=== Task statement ===
Write out the entries below exactly, from the first line to the one with "Image resolution: width=1049", both ends included.

--- Extracted data Enclosed Below ---

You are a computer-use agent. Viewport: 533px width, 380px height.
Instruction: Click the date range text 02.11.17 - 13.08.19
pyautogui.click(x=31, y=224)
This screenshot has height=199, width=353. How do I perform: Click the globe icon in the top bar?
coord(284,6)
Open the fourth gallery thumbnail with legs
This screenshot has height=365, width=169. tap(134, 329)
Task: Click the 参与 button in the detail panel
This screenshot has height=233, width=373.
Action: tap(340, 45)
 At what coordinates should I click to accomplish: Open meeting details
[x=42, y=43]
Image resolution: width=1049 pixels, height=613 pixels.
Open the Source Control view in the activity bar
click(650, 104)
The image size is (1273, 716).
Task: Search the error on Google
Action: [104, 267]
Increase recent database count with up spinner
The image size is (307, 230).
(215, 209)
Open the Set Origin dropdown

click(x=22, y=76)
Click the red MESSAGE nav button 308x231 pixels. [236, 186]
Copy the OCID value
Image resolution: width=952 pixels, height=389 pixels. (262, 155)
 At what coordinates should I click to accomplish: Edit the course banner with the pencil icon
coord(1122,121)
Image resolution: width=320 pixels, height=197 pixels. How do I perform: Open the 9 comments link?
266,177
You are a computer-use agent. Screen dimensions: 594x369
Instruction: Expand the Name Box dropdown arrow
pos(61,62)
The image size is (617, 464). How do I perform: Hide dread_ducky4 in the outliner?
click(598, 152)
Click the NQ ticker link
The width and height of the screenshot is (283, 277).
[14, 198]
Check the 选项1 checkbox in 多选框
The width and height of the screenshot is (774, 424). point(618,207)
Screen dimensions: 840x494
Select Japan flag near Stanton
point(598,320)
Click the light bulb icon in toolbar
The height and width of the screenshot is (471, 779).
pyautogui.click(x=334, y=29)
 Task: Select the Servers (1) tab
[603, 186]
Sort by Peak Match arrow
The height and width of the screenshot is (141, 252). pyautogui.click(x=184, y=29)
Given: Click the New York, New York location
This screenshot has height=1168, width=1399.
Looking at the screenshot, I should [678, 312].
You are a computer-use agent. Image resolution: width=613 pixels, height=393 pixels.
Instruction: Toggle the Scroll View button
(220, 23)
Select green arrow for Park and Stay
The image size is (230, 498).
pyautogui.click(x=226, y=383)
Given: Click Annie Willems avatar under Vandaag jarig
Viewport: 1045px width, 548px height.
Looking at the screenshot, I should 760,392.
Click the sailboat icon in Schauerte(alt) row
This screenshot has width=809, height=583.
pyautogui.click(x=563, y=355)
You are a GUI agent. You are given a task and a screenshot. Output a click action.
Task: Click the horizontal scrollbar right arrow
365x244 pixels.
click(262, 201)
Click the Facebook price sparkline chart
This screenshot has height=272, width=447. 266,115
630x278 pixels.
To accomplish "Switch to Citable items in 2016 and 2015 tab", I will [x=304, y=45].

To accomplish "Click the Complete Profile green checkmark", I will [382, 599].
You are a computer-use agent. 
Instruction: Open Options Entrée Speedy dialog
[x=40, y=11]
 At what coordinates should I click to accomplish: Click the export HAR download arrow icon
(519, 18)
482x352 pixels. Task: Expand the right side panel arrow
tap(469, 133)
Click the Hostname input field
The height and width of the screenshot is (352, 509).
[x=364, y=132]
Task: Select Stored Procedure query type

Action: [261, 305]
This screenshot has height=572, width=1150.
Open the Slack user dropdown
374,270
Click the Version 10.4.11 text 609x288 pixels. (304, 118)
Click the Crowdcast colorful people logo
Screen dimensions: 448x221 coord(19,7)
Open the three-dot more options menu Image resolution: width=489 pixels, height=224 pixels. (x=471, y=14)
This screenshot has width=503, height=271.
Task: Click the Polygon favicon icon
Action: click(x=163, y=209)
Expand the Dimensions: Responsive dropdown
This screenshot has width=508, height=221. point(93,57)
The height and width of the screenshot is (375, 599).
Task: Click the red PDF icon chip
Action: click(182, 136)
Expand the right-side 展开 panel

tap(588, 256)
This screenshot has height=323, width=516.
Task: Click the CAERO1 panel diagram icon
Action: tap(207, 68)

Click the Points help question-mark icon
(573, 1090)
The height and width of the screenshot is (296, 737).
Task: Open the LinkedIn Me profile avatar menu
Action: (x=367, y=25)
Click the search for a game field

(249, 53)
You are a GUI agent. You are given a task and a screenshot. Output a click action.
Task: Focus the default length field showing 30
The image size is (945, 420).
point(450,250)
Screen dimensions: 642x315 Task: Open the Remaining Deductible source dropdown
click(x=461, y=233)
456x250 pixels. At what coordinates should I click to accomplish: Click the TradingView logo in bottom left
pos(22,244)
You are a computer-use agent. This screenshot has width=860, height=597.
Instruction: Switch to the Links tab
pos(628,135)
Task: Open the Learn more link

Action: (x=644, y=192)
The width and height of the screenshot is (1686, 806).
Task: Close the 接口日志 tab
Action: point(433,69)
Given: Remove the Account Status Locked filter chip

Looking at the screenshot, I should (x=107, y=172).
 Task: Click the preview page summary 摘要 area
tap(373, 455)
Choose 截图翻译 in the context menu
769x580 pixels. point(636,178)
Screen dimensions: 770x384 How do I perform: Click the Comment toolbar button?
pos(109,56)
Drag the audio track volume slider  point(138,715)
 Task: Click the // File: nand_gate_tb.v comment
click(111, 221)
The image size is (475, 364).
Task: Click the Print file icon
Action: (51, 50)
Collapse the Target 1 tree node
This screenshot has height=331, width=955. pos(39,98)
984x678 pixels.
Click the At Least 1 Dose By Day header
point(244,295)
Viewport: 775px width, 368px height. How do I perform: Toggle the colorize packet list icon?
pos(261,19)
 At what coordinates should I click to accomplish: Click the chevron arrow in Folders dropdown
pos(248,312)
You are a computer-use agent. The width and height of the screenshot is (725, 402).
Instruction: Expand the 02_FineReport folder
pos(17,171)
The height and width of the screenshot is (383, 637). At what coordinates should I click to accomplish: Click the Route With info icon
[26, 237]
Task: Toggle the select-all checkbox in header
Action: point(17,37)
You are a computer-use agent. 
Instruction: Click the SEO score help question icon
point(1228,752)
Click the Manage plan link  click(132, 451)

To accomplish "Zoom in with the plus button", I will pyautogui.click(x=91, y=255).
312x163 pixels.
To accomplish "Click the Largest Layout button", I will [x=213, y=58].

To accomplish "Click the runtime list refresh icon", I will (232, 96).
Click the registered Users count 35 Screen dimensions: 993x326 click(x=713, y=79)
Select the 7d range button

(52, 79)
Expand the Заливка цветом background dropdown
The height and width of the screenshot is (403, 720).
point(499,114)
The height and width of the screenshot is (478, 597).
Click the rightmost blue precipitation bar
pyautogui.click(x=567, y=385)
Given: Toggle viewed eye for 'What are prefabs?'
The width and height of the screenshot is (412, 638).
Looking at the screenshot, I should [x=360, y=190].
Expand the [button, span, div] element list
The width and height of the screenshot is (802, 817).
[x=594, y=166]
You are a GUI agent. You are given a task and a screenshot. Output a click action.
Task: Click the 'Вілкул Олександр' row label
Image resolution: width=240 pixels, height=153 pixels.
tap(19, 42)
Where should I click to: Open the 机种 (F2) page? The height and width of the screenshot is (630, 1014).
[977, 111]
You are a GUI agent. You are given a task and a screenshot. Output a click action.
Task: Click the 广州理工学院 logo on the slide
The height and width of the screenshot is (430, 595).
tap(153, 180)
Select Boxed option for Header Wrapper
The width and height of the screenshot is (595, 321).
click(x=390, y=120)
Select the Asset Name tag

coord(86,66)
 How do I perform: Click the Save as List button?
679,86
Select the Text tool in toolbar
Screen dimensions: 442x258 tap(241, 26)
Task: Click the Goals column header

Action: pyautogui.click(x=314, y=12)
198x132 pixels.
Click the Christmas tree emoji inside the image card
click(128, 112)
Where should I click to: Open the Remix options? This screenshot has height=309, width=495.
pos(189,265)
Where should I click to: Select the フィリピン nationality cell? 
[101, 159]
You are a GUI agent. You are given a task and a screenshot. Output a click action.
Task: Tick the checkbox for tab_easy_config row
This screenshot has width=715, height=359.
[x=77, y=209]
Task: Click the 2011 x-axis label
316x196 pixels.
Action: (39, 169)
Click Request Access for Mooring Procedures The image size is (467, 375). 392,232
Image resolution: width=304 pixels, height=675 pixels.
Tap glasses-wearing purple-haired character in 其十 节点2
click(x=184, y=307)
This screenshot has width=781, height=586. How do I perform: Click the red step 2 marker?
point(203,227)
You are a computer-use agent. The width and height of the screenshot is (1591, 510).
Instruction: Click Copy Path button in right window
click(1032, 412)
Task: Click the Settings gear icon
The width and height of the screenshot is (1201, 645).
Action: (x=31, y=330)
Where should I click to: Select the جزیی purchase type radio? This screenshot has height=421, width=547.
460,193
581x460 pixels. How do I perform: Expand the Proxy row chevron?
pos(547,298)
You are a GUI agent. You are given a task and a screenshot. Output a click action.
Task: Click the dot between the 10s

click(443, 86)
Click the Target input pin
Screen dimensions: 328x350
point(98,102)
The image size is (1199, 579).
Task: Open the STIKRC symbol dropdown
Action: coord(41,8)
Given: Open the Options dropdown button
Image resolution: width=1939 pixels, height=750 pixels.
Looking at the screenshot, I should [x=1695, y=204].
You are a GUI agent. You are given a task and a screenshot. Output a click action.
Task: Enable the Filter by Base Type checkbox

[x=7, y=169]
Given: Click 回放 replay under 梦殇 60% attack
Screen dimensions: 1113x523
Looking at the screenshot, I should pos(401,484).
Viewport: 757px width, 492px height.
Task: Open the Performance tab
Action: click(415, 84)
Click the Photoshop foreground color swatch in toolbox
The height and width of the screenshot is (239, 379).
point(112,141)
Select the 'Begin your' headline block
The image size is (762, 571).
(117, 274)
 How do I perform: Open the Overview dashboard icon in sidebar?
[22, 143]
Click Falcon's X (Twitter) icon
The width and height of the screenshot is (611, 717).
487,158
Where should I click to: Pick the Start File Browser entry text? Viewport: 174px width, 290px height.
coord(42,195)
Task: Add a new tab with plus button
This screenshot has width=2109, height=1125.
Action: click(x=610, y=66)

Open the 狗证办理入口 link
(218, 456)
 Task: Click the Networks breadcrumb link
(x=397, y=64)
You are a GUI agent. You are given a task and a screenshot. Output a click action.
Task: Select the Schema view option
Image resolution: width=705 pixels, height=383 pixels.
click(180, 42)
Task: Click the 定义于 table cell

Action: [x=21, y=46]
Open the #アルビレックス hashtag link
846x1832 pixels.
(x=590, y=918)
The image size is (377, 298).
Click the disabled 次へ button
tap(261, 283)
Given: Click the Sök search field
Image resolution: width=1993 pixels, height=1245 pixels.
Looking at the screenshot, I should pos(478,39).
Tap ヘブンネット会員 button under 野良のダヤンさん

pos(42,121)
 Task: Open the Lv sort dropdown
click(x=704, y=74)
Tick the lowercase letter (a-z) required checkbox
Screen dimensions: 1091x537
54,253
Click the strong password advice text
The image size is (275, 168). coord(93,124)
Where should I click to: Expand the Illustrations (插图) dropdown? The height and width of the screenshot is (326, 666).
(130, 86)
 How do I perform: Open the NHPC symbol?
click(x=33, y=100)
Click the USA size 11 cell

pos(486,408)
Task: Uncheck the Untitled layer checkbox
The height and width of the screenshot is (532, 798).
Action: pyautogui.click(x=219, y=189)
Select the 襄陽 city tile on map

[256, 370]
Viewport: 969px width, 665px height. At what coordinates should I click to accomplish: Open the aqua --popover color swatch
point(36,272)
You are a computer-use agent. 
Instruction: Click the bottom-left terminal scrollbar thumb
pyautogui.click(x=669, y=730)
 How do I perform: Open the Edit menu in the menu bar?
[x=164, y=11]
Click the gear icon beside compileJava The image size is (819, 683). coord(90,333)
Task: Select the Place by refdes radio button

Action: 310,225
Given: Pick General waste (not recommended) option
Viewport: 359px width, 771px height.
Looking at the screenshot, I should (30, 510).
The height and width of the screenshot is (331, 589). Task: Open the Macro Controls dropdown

--- End of Enclosed Extracted data ---

=== Response to the exercise ===
You are a computer-use agent. Viewport: 533px width, 380px height.
Instruction: Click the date range text 02.11.17 - 13.08.19
pyautogui.click(x=31, y=224)
This screenshot has height=199, width=353. How do I perform: Click the globe icon in the top bar?
coord(284,6)
Open the fourth gallery thumbnail with legs
This screenshot has height=365, width=169. tap(134, 329)
Task: Click the 参与 button in the detail panel
This screenshot has height=233, width=373.
Action: tap(340, 45)
 At what coordinates should I click to accomplish: Open meeting details
[x=42, y=43]
Image resolution: width=1049 pixels, height=613 pixels.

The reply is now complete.